Die Feuerwehrleute wissen aus ihrer Einsatzerfahrung, dass Kinder ohne Brandschutzerziehung meist anders im Brandfall reagieren als es die Gefahrenlage erfordert. Sie neigen dazu, sich zu verstecken anstatt zu flüchten, sie wollen ihr Spielzeug retten anstatt sich selbst und sie haben mitunter Angst vor den Feuerwehrleuten in ihren Schutzanzügen. Auf diese besonderen Umstände geht die Brandschutzerziehung ein.
Damit im Ernstfall die bei Kindergärten oftmals besonders komplizierte Räumung schnell gelingt, empfehlen die Feuerwehren eine regelmäßige Räumübung. Dieses ist unter anderem auch Bestandteil der Brandschutzerziehung in den Kindertagesstätten.

?Besonderer Stellenwert kommt dabei der Prüfung auf Vollständigkeit der Kindergartengruppe, einem kindgerechten, aber schnellen Verlassen des Gebäudes und dem Ausweisen eines Sammelplatzes zu?, weiß Hagens Gemeindebrandmeister Karl Wilhelm Schnars zu berichten. ?Dieser Sammelplatz muss aber allen Kindern bekannt sein. Fluchttüren und -wege dürfen nicht durch herumliegendes Spielzeug oder Bastelkisten verstellt werden.?

In diesem Zusammenhang macht Schnars aber auch deutlich: Die Brandschutzerziehung kann nicht alleine von den Feuerwehren gestemmt werden. Hier sind auch die Erzieherinnen und Erzieher gefragt, die mit entsprechenden Lern- und Spielmaterial die Brandschutzunterweisung vor- und nachbereiten sollten. Außerdem sollten sich auch selbst eine zusätzliche Räumübung einplanen. Brandschutz sollte zudem Thema bei den Elternabenden werden.
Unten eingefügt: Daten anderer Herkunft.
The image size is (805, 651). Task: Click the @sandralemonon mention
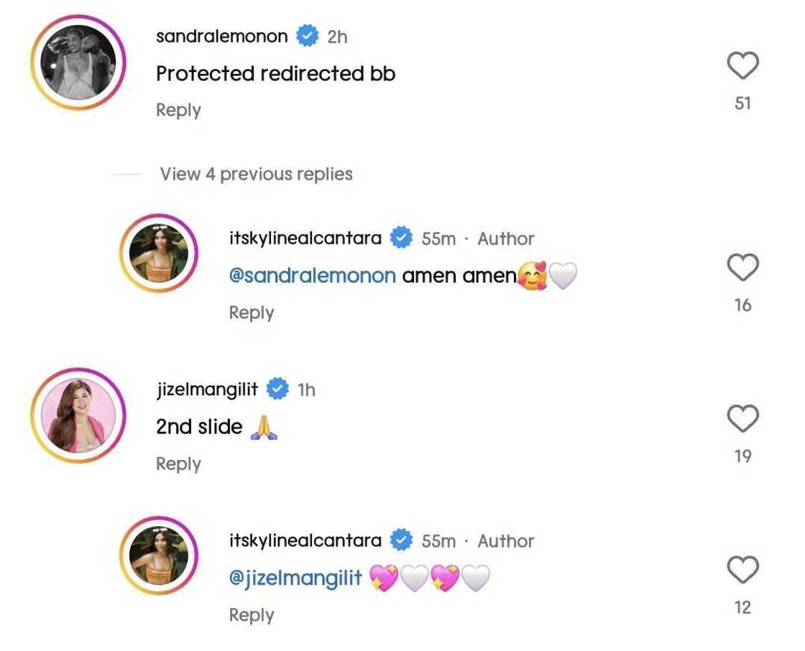(312, 276)
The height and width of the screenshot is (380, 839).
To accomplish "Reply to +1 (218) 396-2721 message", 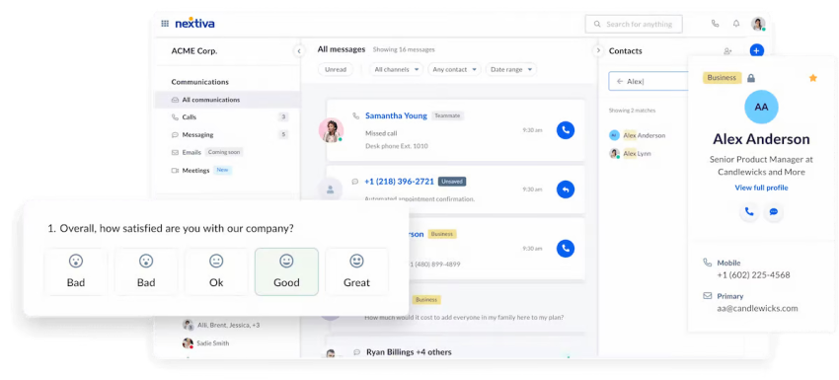I will [x=565, y=189].
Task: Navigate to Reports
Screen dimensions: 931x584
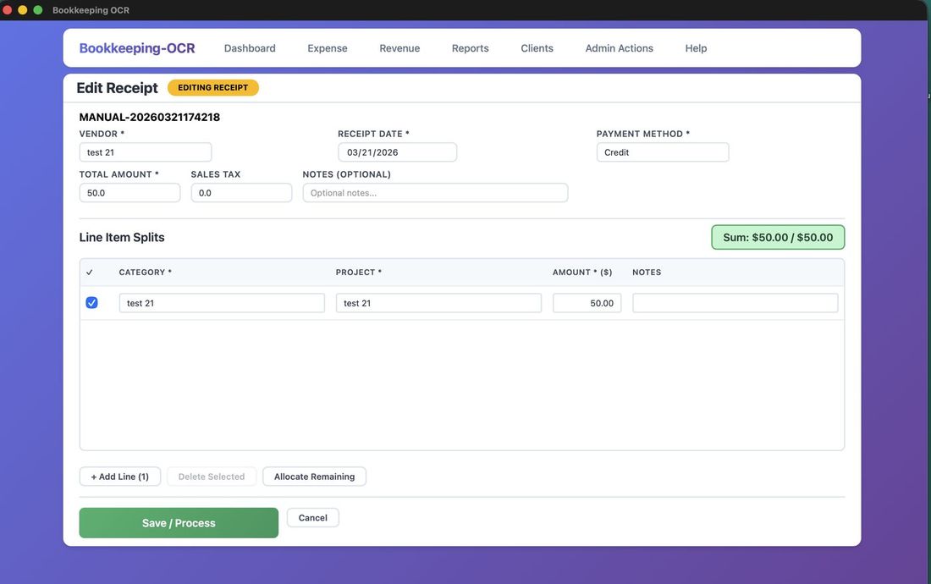Action: point(470,48)
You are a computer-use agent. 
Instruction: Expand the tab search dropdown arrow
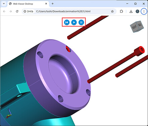pyautogui.click(x=4, y=4)
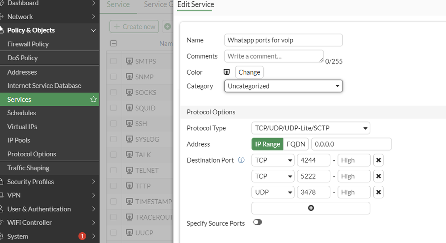446x243 pixels.
Task: Tick the SSH service row checkbox
Action: point(113,124)
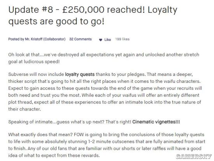Click the heart Like icon
The width and height of the screenshot is (214, 161).
coord(101,40)
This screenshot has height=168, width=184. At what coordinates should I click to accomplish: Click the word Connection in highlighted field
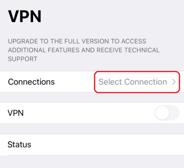(x=146, y=82)
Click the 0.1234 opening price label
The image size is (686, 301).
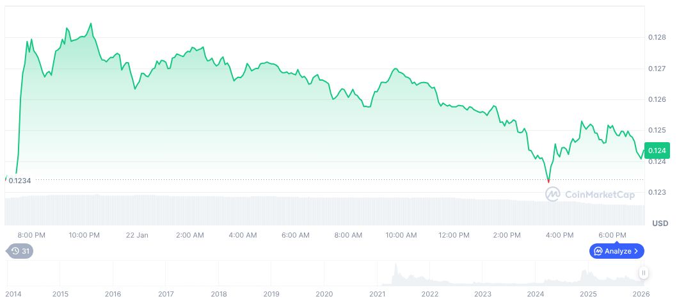click(x=19, y=181)
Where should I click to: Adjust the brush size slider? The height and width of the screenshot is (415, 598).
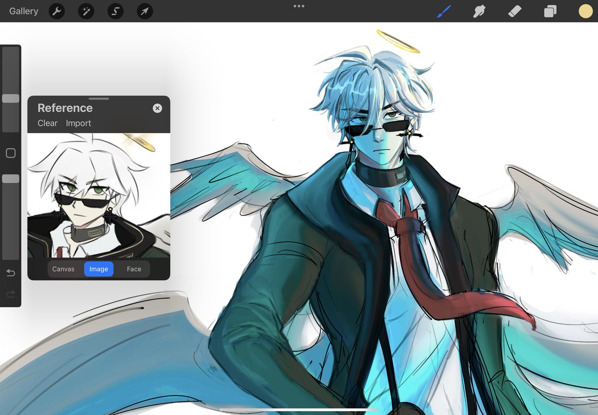(10, 98)
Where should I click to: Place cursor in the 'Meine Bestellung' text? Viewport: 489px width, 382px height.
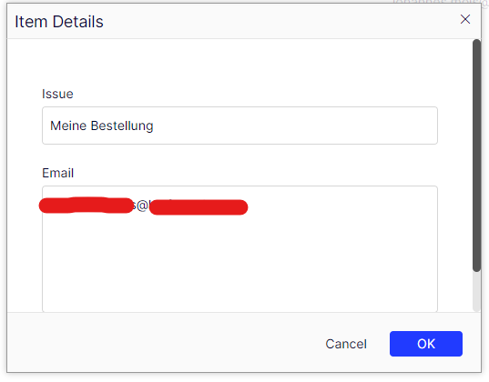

Hierzu bieten die Brandschutzerzieher aus den Reihen der Samtgemeinde-Feuerwehren ihre Unterstützung an. Sie informieren gerne auch die Eltern, die letztlich den Brandschutz daheim ihren Kindern vorleben müssen. Denn Erzieherinnen, Erzieher und Feuerwehr sind fast machtlos in der Brandschutzerziehung, wenn die Eltern ihre Kindern nicht ebenfalls auf die Gefahren von Feuer und Rauch und das richtige Verhalten im Brandfall hinweisen.